Is there any ppx to reduce the boilerplate from translating from one record to another?

There are several situations where I do have very similar record types. They are usually 90% similar, but some fields are different: needs to be mapped to a different value, needs to be omitted or a new field needs to be added.

In Ocaml code, this usually means that I need to manually write functions that copy all the other fields and add the little extra required information. I was wondering if there is some PPX that can help reduce this boilerplate?

This usually happens to me when crossing Domains. For example, records extracted from the database are very similar to records that contain some extra computed fields, but I wish I don’t have to copy all the extra fields.

2 Likes

Perhaps you could nest the DB record in the second record? Then there should be no duplication boilerplate, right?

Can you provide some self-contained examples?

[full disclosure: I think the camlp5-based PPX rewriter pa_ppx_migrate might do the trick; it isn’t going to be possible to use it, b/c it’s based on camlp5, but if it is otherwise suitable, you might find that implementing something like it did the trick. So trying the experiment (which I’d be happy to to do) might give you data-points]

[perhaps this has already occurred to you; if so, please ignore]

This problem is related to the problem of migrating from one version of the OCaml AST, to the next (or prior). Fields appear, disappear, sometimes change shape. Ditto for constructors in algebraic datatypes. But most fields/constructors stay about the same. So it’s possible to write a tool that generates all the boilerplate for the stuff that stays the same, while allowing you to shove in the few bits for what changes.

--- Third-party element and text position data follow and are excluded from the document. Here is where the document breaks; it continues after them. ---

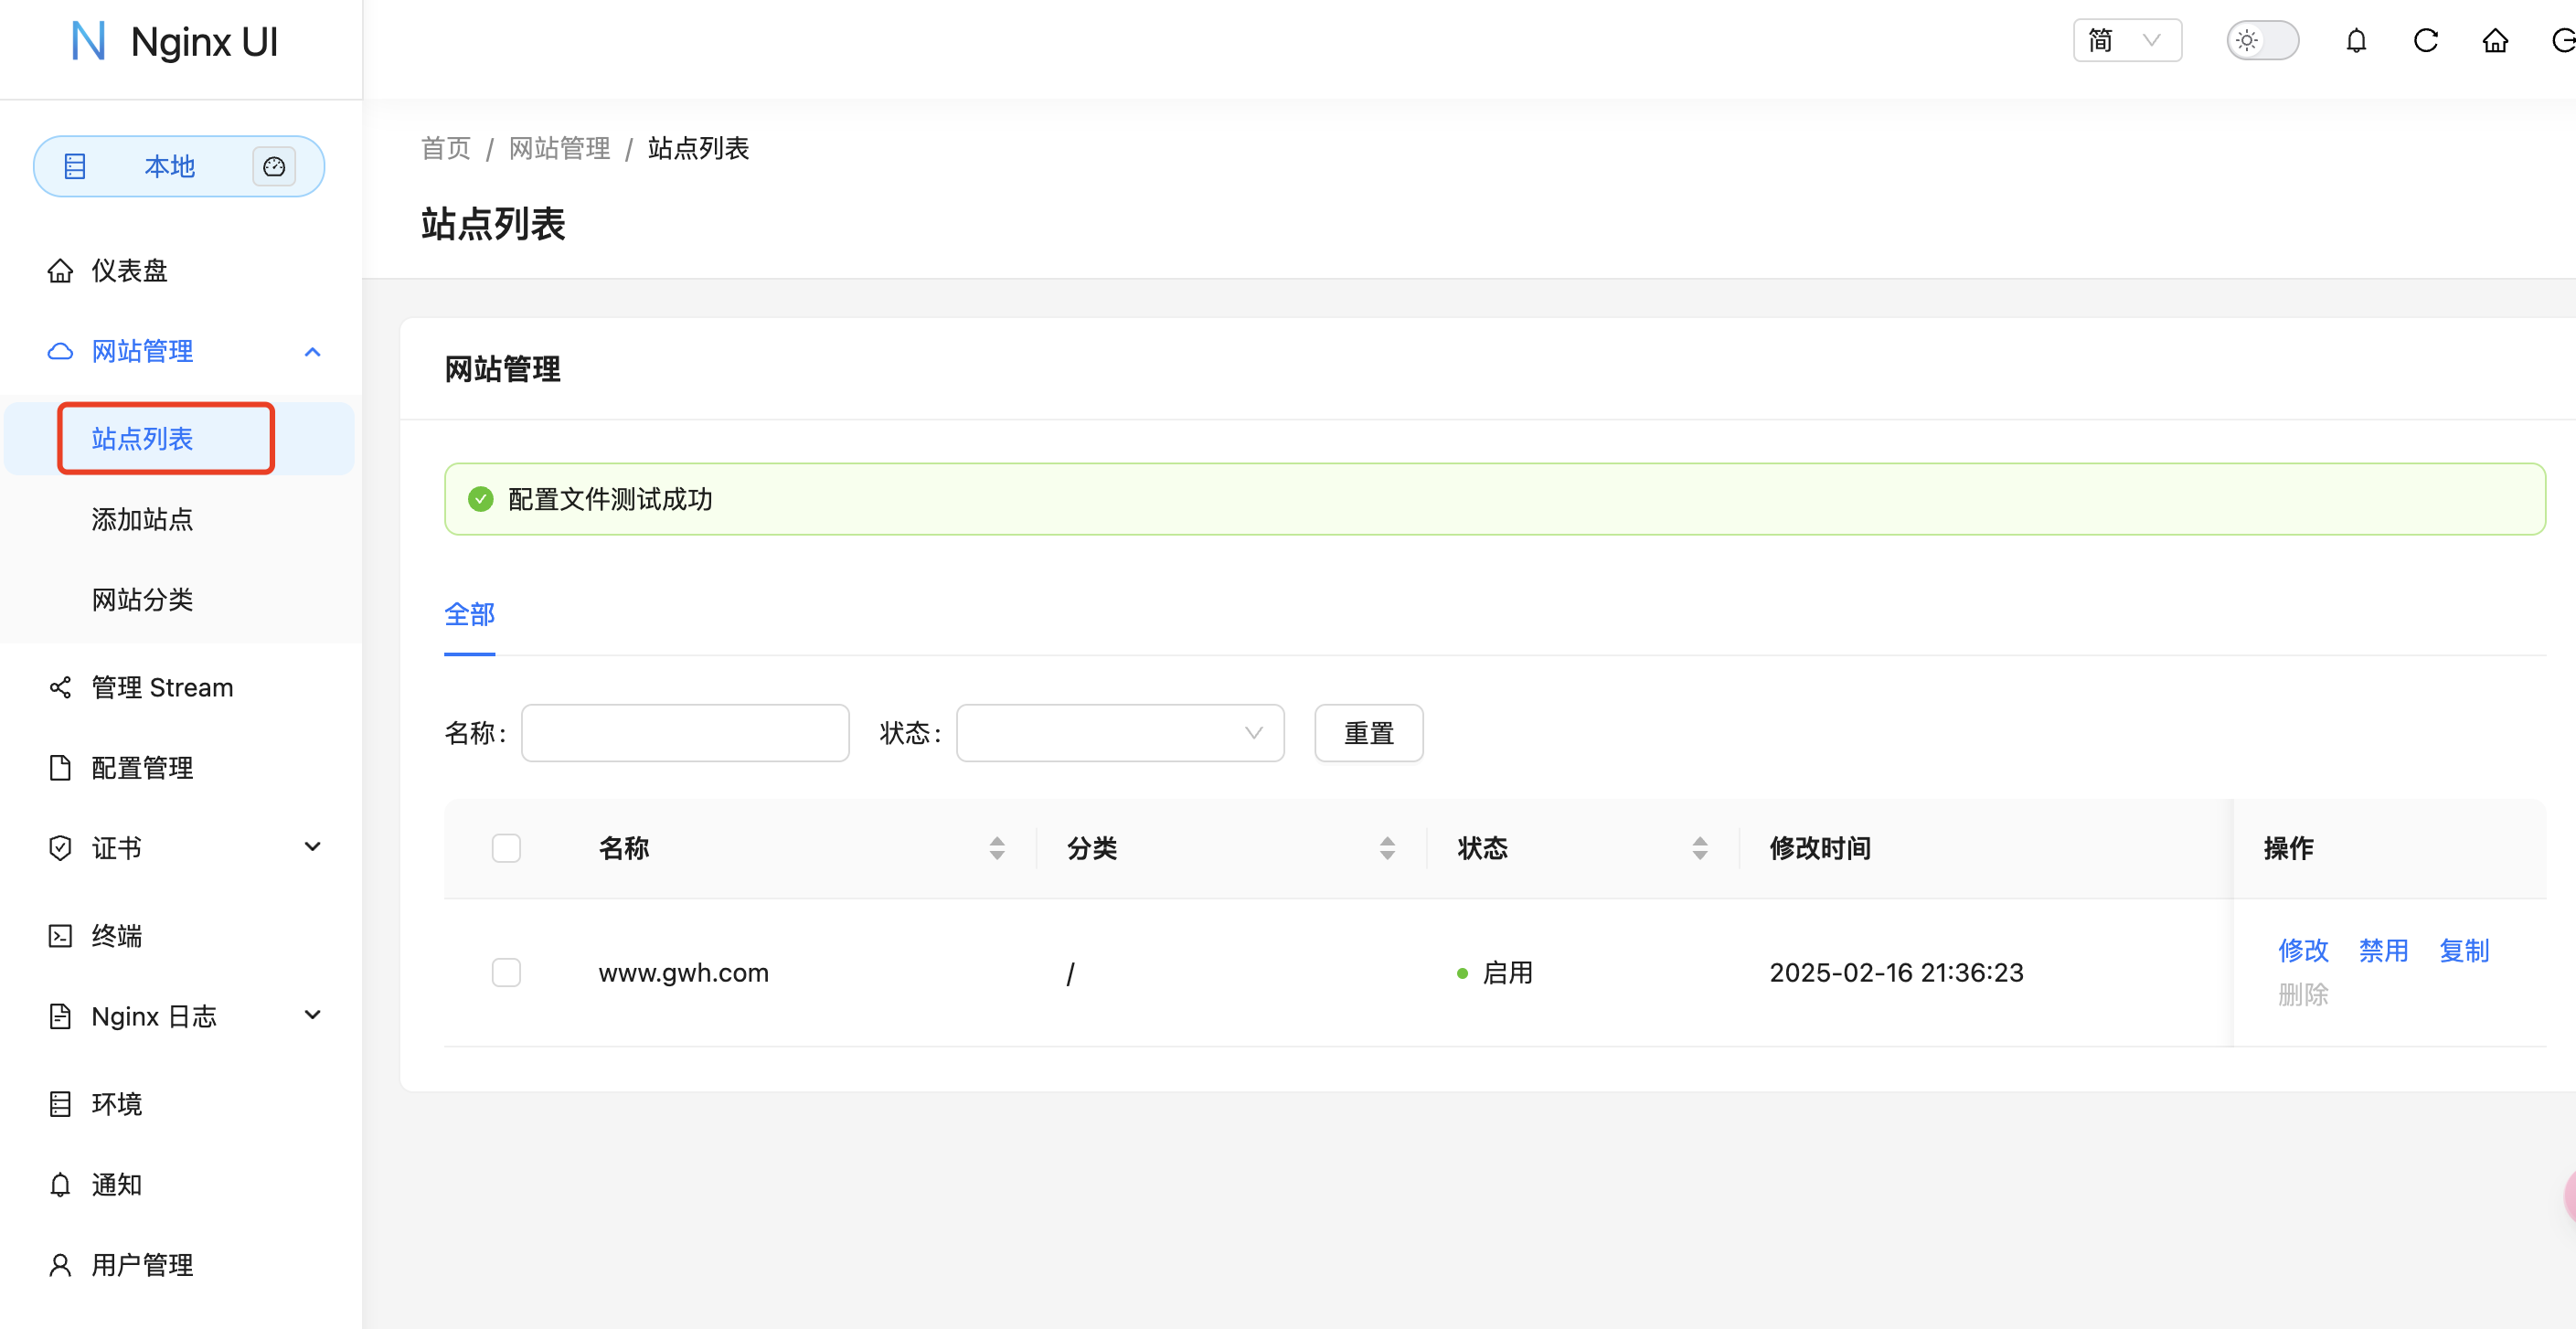
Task: Select the www.gwh.com row checkbox
Action: pyautogui.click(x=506, y=972)
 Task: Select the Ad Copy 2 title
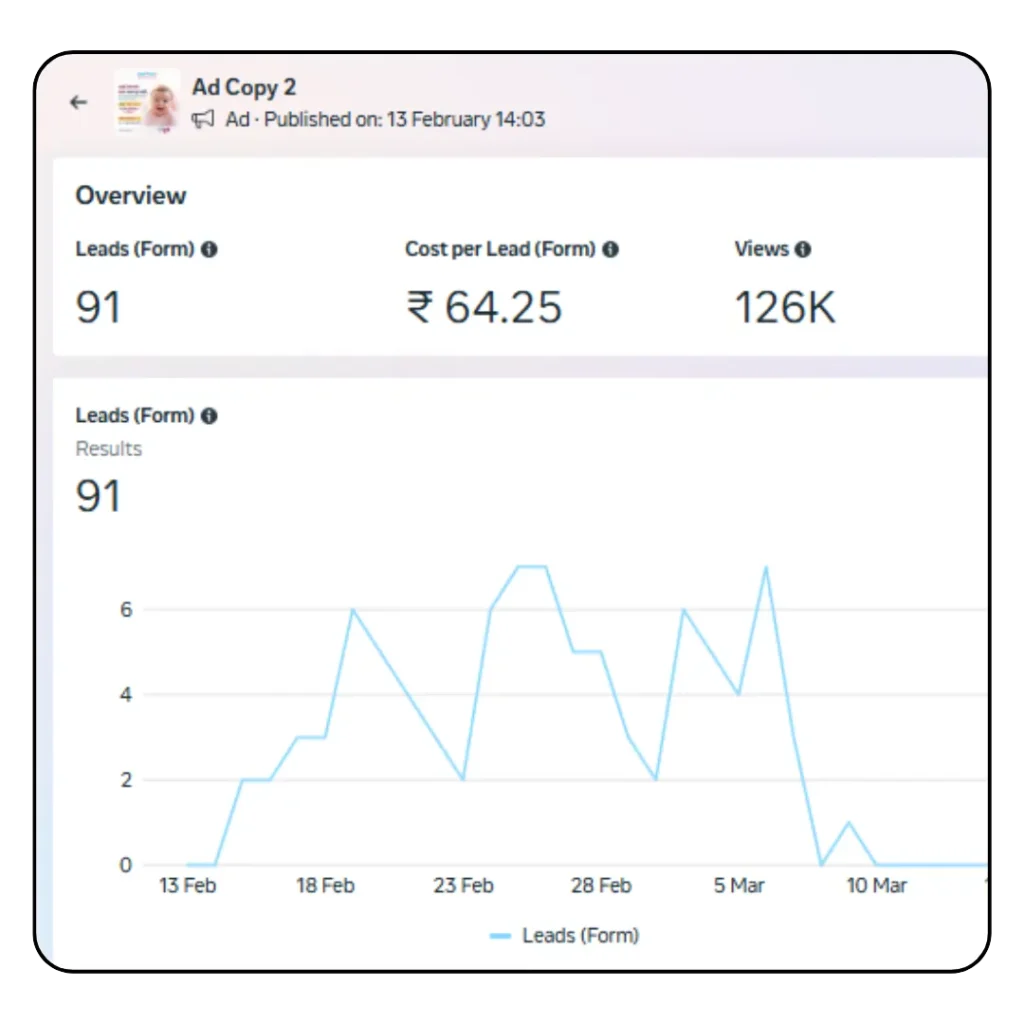coord(244,87)
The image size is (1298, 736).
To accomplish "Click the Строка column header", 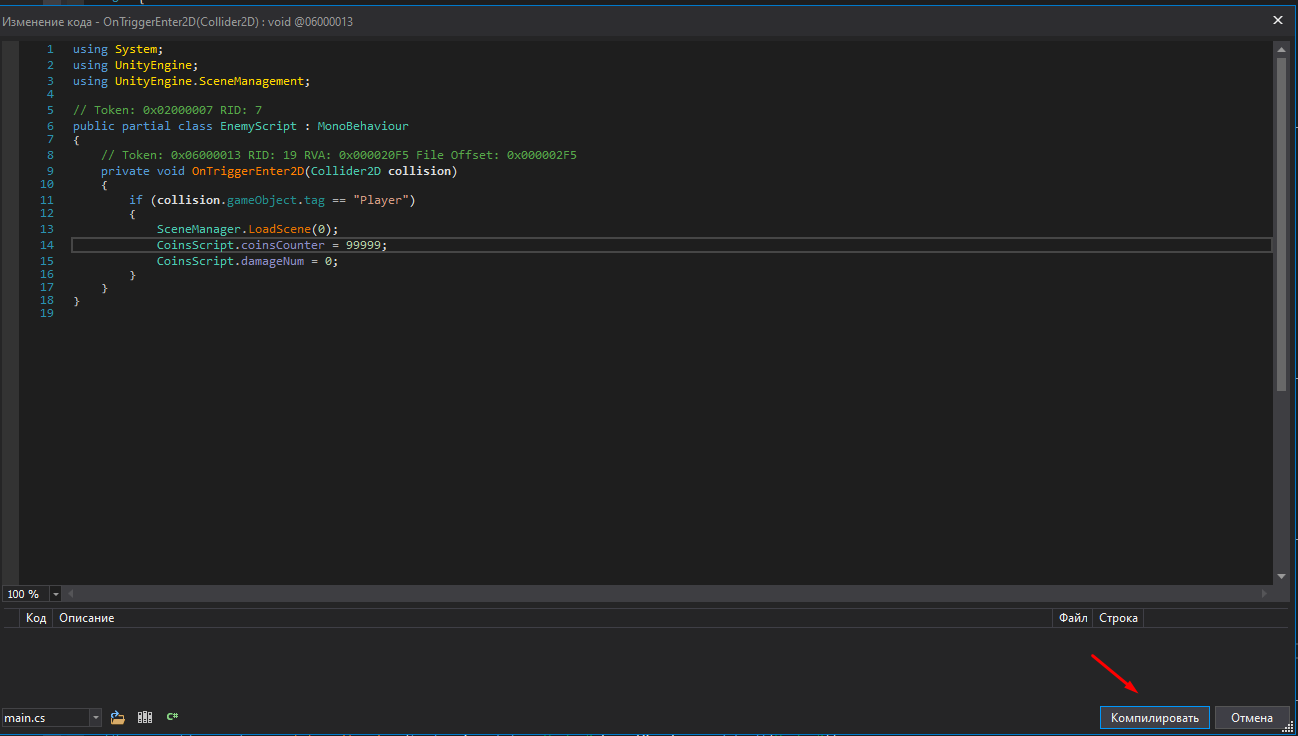I will pyautogui.click(x=1118, y=618).
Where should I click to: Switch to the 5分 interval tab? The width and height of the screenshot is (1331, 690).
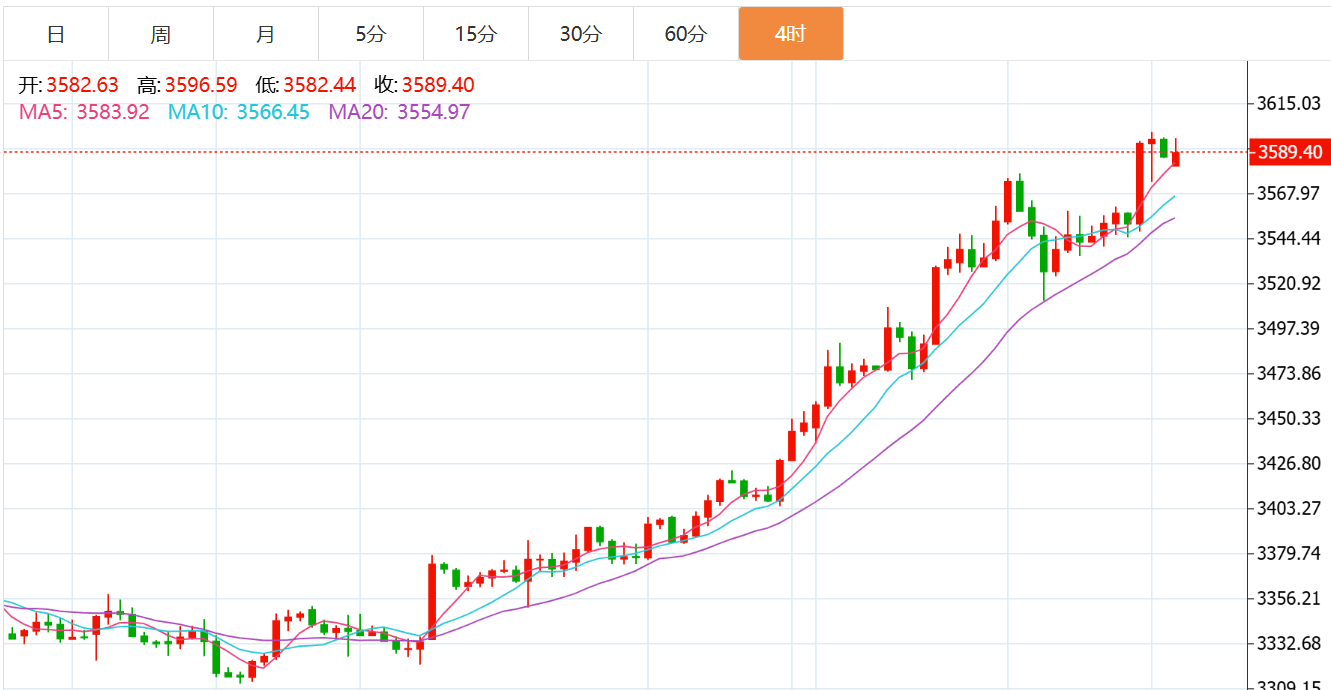[370, 34]
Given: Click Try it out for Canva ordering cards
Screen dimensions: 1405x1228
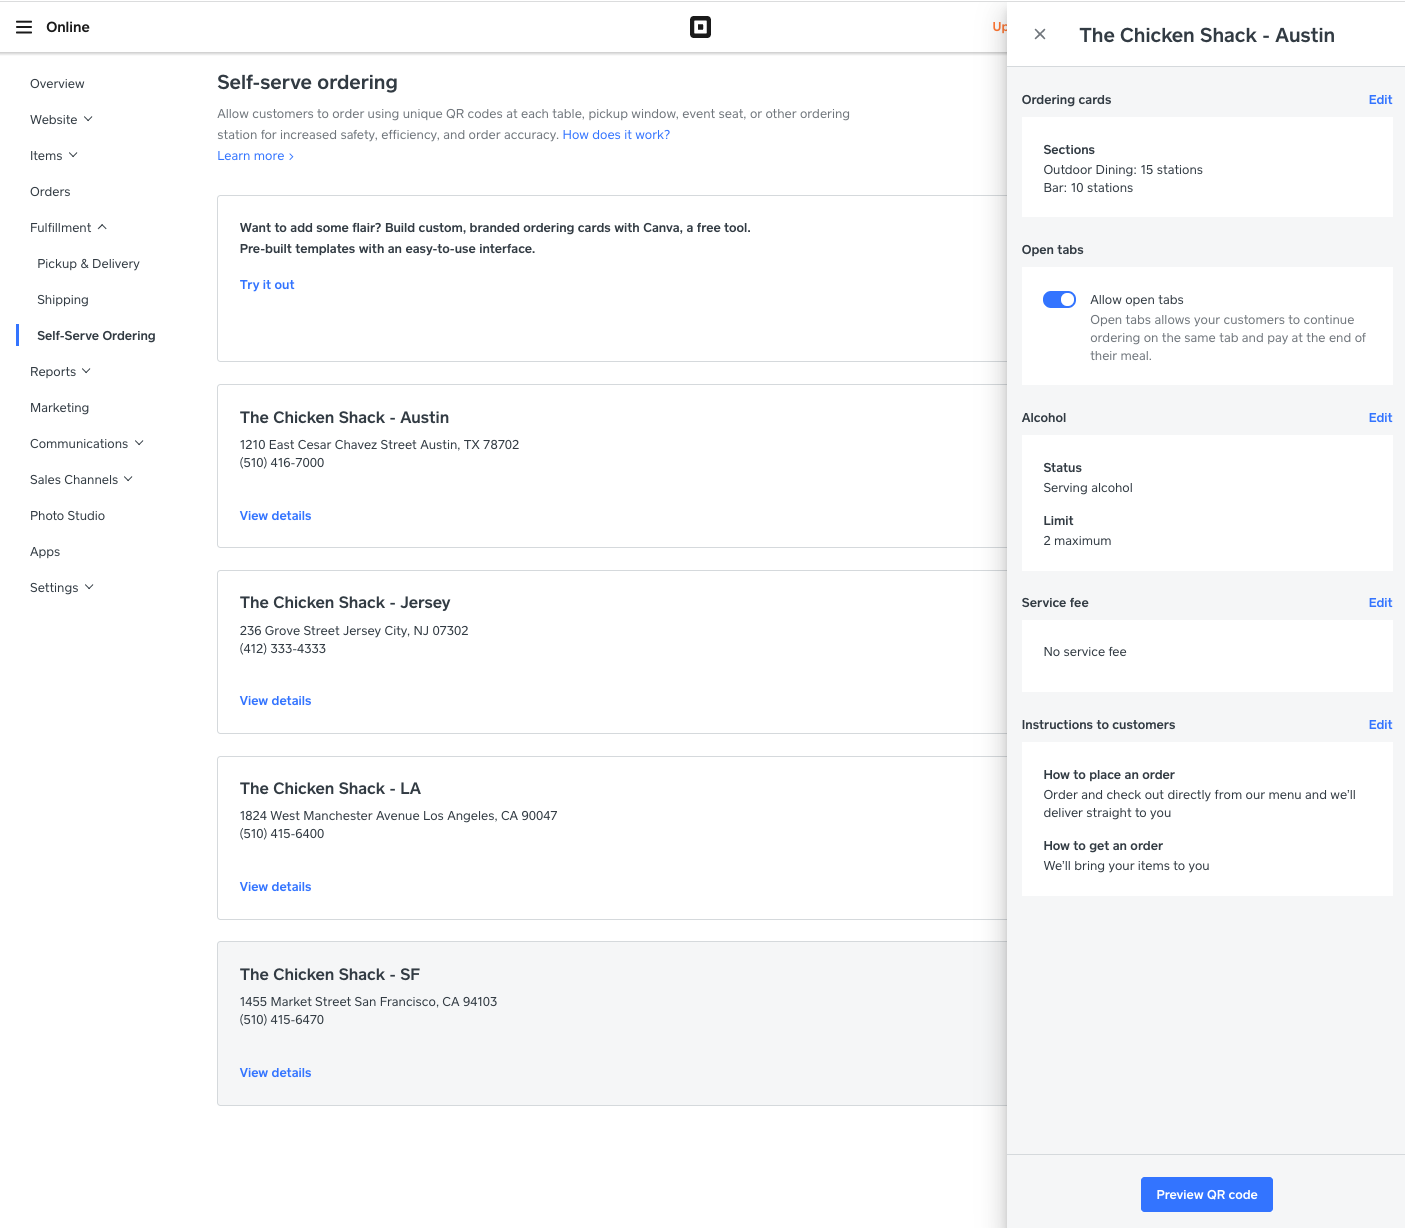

I’ve written something to do that (pa_ppx_migrate) (but again, based on camlp5). I’m sure that such a tool could be really useful for many OCaml problems: I use pa_ppx_migrate all the time, all the time.

B/c in addition to “migrating” from one type to another, it trivially migrates from a type to itself. And since the “migrator” object allows to override any type’s function with another that can use the original function as a fallback, one can customize the migrator in a very precise way to do other interesting things.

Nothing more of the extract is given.